• **Aim of the exercise**
When you retype the records that follow, keep each word as it is and drop any pictures.

• **Saved data entries**
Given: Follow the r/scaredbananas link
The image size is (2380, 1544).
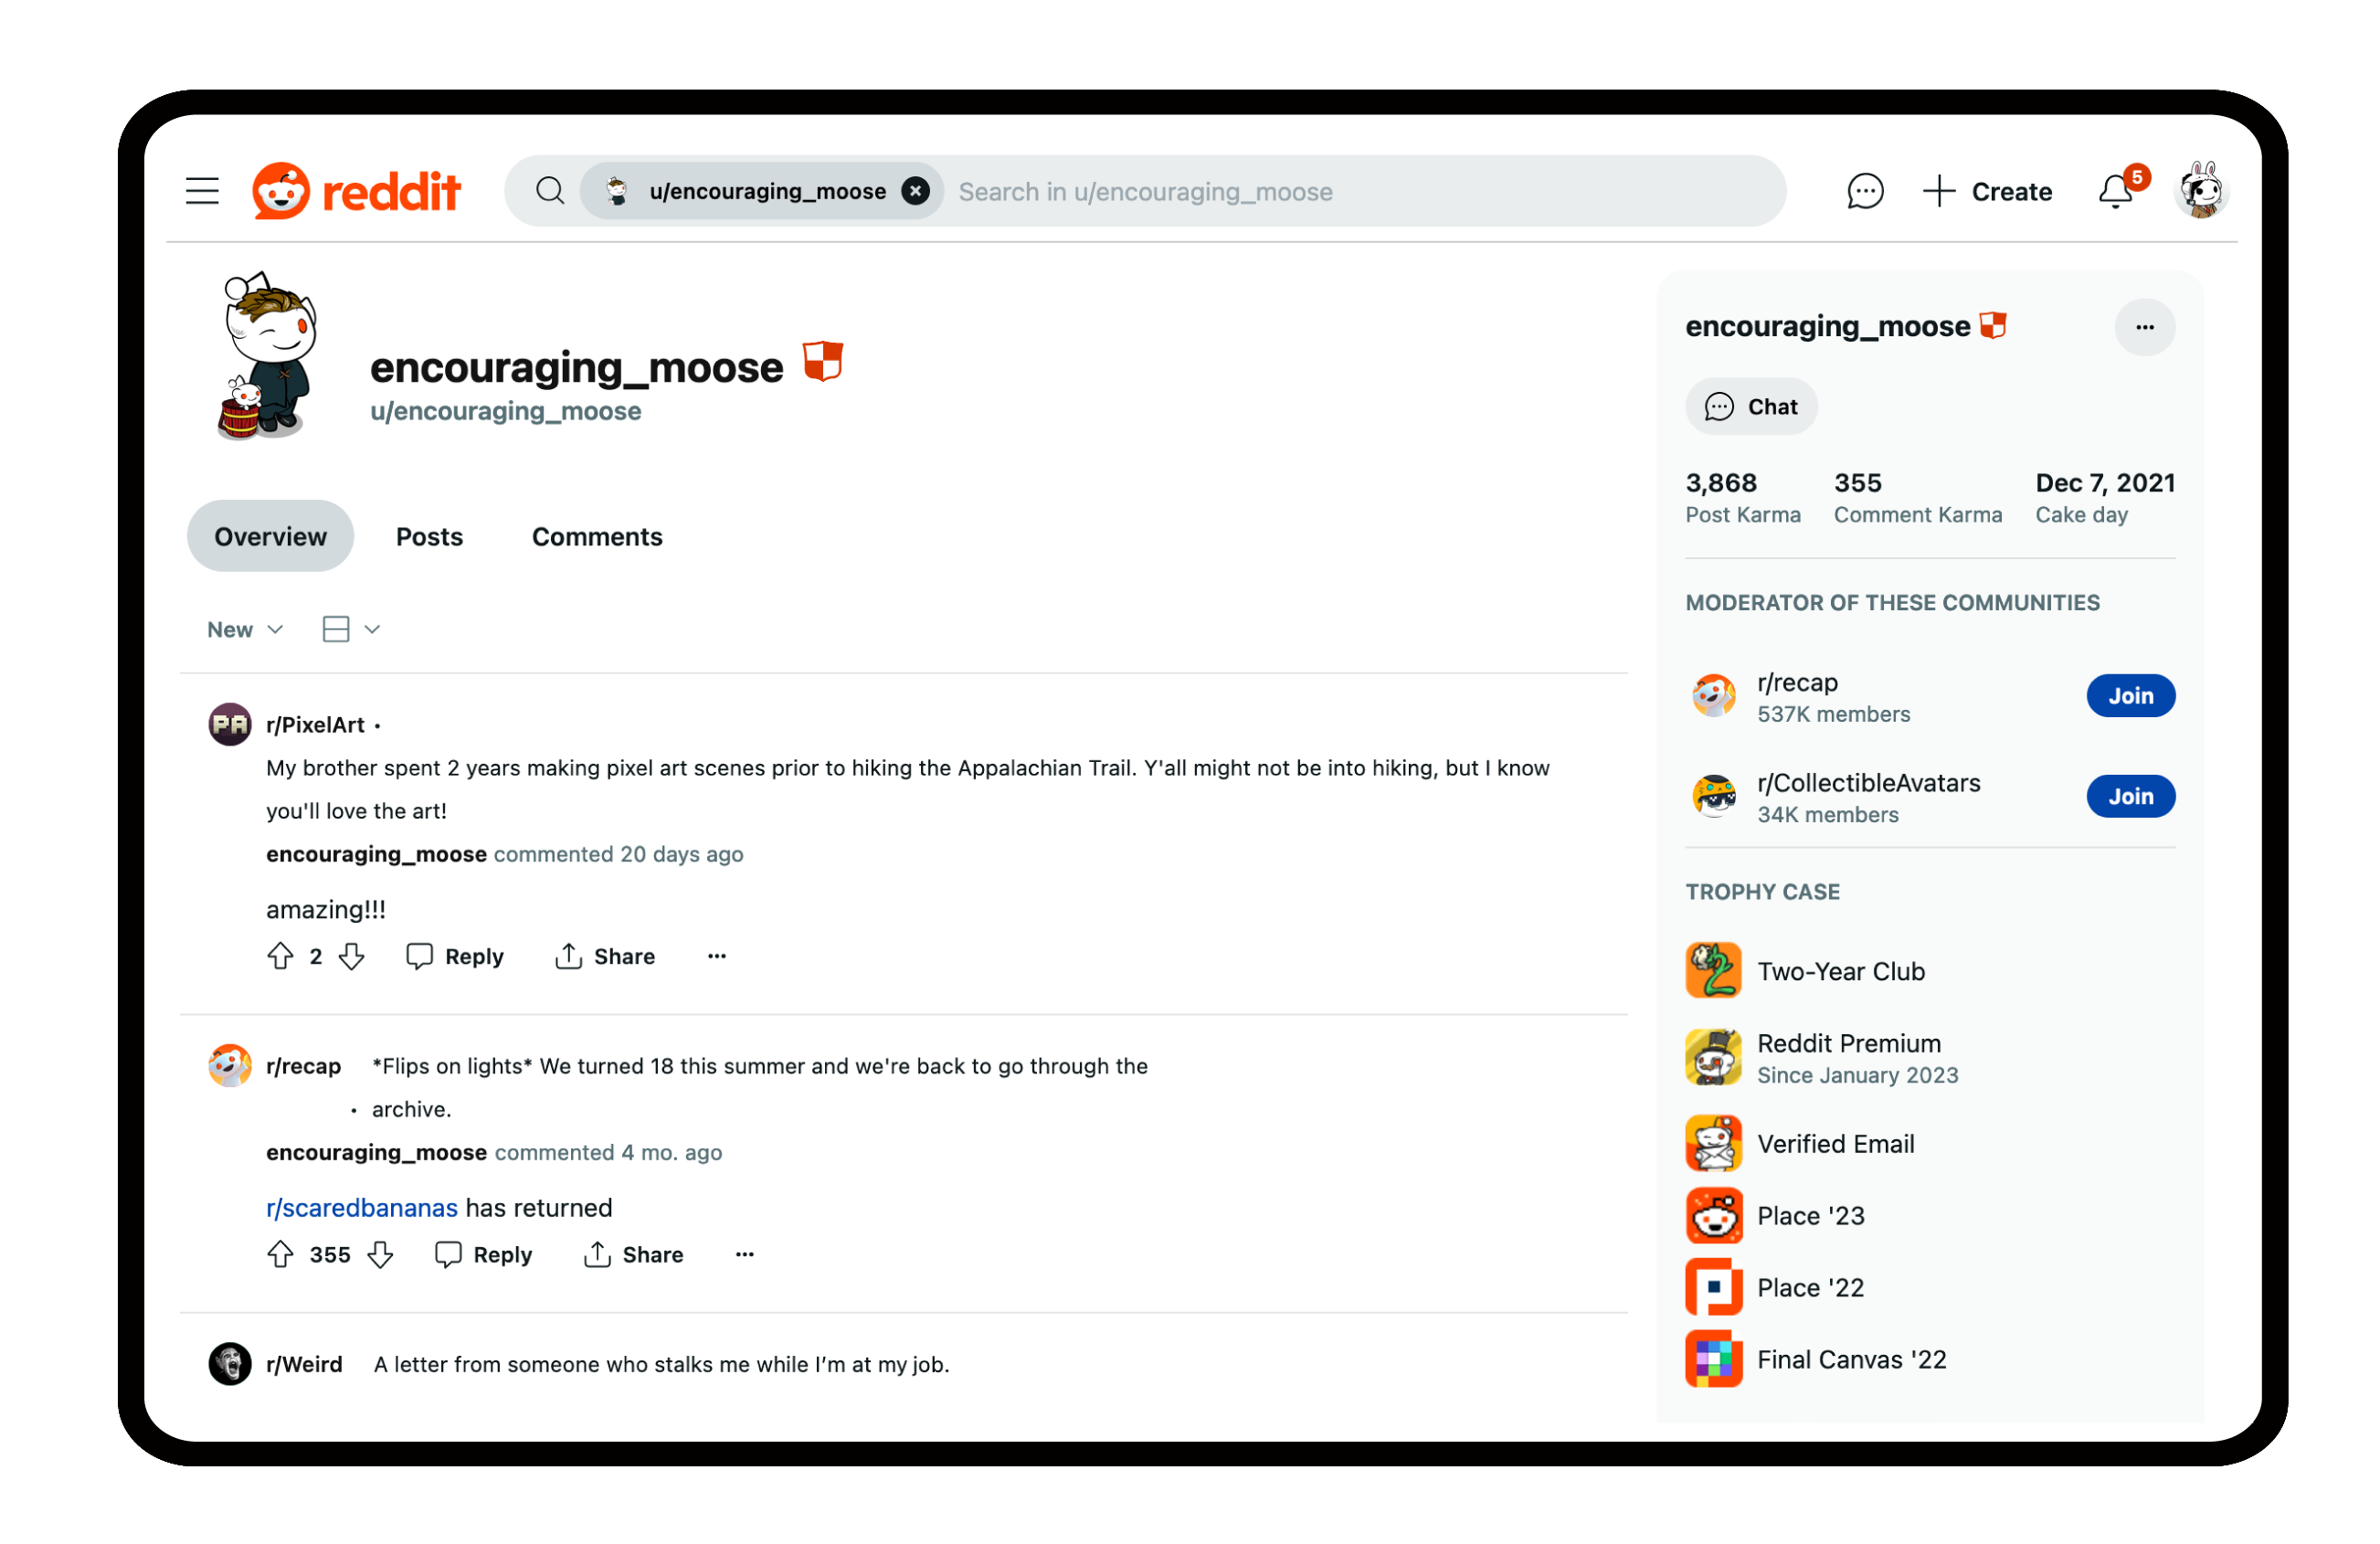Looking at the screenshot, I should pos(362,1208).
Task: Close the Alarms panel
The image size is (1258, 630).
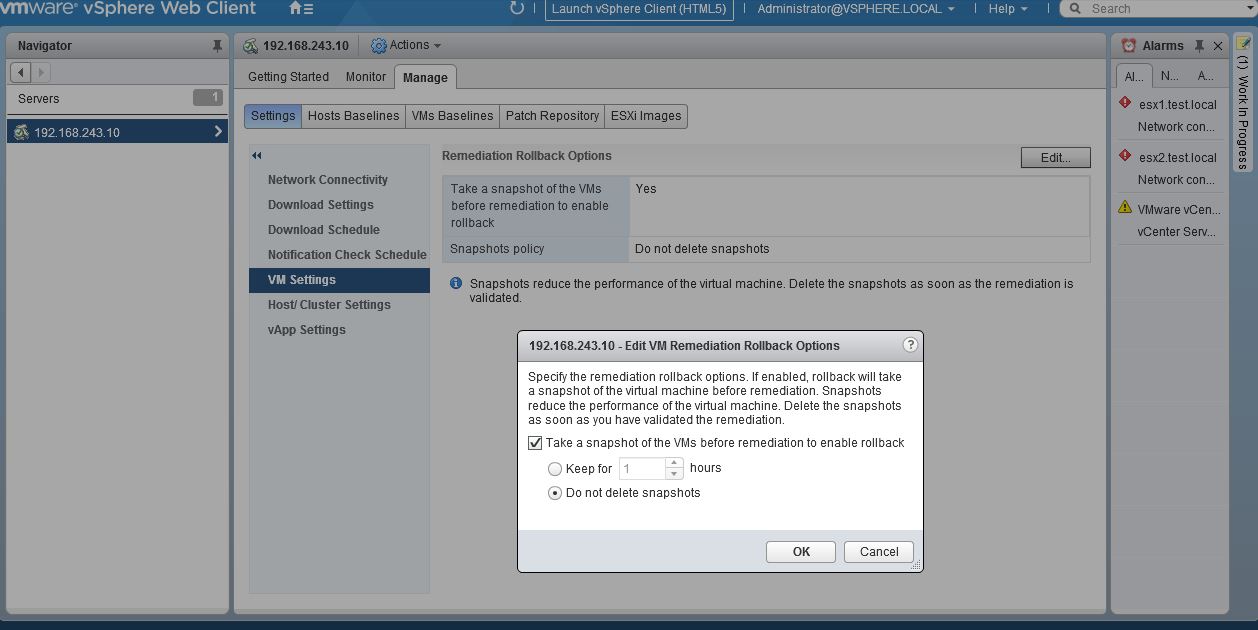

• **Answer area**
Given: Follow the r/scaredbananas link
The image size is (2380, 1544).
Looking at the screenshot, I should pos(362,1208).
Task: Close the Alarms panel
The image size is (1258, 630).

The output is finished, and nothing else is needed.